## EXERCISE OBJECTIVE
Go through the entries below and tally each line holding the string "Toggle". Return the number only.

(PROVIDED ENTRIES Opens)

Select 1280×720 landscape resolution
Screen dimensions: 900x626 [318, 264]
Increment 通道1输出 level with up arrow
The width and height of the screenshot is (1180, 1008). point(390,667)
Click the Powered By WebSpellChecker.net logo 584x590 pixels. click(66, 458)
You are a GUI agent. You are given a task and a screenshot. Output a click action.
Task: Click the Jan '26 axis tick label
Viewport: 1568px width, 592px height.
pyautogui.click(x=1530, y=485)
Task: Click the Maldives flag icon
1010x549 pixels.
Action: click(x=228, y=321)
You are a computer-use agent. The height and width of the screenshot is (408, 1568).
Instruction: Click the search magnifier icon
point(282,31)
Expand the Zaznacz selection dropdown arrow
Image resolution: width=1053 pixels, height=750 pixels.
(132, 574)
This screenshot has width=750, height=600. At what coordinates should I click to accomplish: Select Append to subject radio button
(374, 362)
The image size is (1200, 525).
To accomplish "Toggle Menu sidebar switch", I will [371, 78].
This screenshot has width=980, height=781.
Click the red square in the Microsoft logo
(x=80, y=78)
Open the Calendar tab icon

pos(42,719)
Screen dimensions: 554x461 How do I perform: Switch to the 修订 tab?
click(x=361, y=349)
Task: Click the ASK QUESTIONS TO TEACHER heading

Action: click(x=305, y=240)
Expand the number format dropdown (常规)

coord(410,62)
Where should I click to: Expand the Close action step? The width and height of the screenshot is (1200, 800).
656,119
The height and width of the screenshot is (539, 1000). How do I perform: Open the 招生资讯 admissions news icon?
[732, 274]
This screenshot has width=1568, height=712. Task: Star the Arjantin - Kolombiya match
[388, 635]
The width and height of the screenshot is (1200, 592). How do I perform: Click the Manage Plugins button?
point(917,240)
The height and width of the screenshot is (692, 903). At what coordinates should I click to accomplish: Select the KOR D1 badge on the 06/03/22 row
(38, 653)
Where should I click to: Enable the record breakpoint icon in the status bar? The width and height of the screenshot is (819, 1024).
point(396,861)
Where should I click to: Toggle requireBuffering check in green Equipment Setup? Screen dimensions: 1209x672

(PROVIDED ENTRIES Closes)

## RESPONSE AREA
2